Mientras espera comer un bocado, Jessica abraza a Isaac Noé. “Mama, Juan David cruzó el río, pero no ha regresado. Fui a buscarlo y no lo hallé”, dice de pronto su pequeño hijo. “¿Cuándo va a regresar Juan David, mama?”.

Jessica se queda muda un momento mientras espera que se le deshaga el nudo en la garganta.

Volver es traicionarlos

La “Migra” solo está agarrando menores de edad para encerrarlos mientras esperan que un familiar “los pida” en Estados Unidos. Esa es la esperanza de Juan David para quedarse viviendo en tierra estadounidense. A los adultos, en cambio, los encierran y luego los deportan si los atrapan del otro lado del río Bravo.

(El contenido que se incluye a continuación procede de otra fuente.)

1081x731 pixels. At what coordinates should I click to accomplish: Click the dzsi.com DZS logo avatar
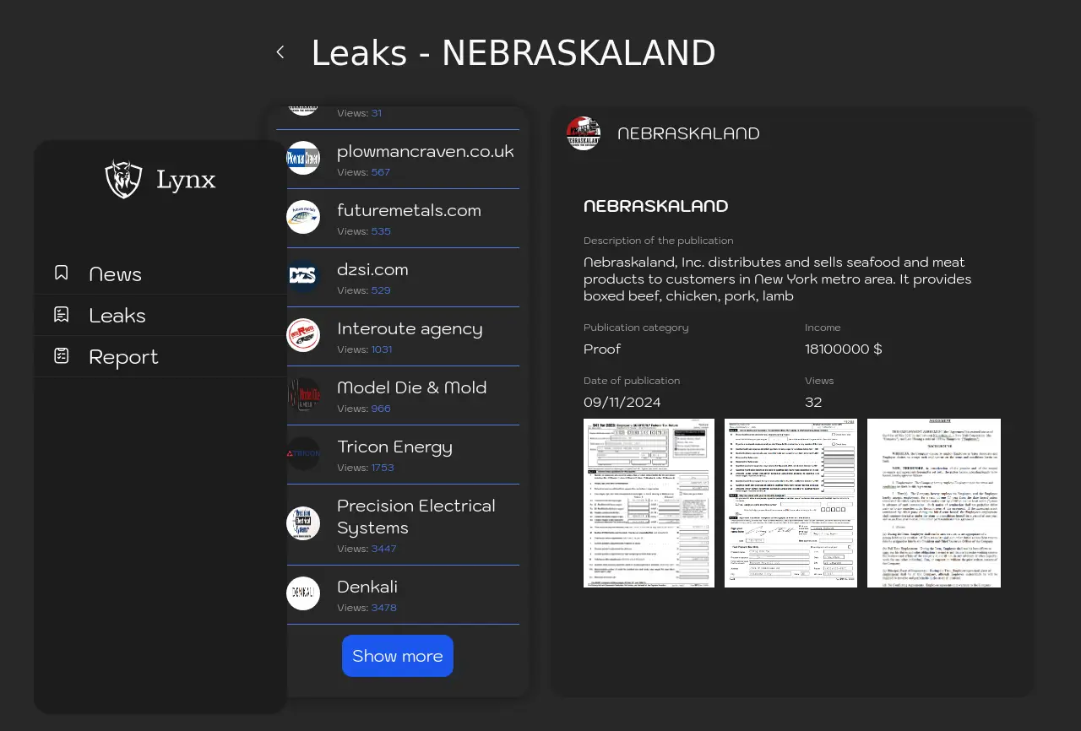point(303,276)
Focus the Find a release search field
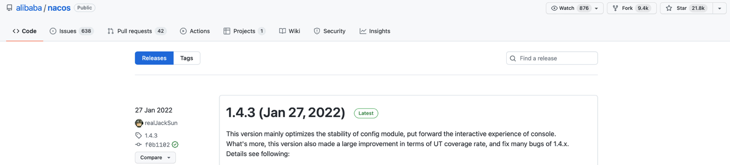 [552, 58]
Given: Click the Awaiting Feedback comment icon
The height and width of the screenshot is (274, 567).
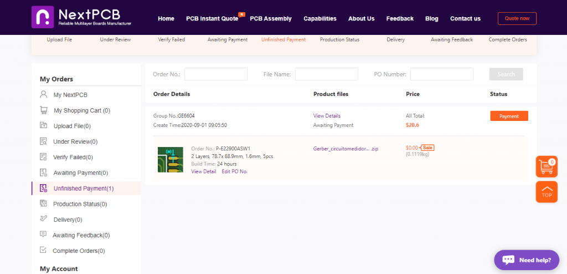Looking at the screenshot, I should 43,235.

Unos 50,000 niñas y niños como Juan David cruzaron sin acompañante, en los últimos seis meses, la frontera de México. Debido a esa nueva ola migratoria, las autoridades han tenido que abrir refugios y ubicar a los familiares en Estados Unidos.

Aunque Juan David tiene la esperanza de que su tía lo pida en los próximos días, Jessica no está dispuesta a entregar a Isaac Noé para que tenga el mismo destino de su hermano.

Pero Jessica se resiste a regresar a Honduras. “No puedo volver porque volver es como traicionar a mi madre y a mis hijos”, dice.